**EXERCISE DESCRIPTION**
Rewrite the entries starting at the line containing "Select the 24H timeframe tab" and ending at the line containing "Action: coord(335,261)", swapping "timeframe" for "time range" and leaving everything else in those lines unchanged. Return only those lines.

**AVAILABLE RECORDS**

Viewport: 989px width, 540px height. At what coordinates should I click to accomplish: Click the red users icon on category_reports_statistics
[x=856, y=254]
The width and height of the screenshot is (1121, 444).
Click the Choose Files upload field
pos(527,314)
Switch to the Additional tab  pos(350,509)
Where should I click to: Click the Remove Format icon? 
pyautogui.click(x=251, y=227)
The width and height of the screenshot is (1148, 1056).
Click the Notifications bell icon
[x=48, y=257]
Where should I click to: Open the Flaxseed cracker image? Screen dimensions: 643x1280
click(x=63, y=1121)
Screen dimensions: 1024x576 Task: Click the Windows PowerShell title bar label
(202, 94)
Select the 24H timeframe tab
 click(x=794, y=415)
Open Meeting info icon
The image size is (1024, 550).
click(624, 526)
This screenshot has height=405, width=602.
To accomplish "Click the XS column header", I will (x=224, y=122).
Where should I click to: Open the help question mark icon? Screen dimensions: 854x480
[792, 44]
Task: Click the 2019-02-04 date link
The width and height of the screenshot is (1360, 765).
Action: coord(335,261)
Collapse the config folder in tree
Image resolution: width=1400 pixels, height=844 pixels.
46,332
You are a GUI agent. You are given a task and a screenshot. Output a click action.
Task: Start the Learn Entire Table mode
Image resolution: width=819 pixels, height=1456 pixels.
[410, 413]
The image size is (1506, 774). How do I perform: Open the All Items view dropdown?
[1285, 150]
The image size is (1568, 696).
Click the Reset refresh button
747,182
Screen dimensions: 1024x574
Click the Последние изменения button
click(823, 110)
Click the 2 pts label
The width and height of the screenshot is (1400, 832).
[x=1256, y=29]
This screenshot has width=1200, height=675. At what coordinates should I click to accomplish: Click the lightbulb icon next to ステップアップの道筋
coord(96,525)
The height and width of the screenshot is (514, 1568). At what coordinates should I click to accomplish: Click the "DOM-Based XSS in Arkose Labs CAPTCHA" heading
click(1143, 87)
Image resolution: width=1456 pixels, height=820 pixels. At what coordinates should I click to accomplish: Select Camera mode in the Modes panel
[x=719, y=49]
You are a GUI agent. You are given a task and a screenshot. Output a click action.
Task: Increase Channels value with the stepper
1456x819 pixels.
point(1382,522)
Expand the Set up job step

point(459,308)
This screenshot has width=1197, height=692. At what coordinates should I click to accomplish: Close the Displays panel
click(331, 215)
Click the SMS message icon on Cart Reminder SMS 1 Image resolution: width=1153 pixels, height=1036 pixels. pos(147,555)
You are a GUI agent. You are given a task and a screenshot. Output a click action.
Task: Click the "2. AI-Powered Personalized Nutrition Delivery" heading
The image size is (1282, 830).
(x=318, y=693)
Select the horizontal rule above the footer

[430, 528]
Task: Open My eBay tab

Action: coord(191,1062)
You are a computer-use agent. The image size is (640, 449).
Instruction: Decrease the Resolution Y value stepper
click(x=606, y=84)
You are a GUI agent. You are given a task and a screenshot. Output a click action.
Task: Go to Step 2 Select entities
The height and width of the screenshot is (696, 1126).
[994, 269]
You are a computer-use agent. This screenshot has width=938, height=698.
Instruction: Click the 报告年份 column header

**SOLVED EXERCISE**
Select the 24H time range tab
 click(x=794, y=415)
Open Meeting info icon
The image size is (1024, 550).
click(624, 526)
This screenshot has height=405, width=602.
To accomplish "Click the XS column header", I will (x=224, y=122).
Where should I click to: Open the help question mark icon? Screen dimensions: 854x480
[792, 44]
Task: Click the 2019-02-04 date link
The width and height of the screenshot is (1360, 765).
Action: coord(335,261)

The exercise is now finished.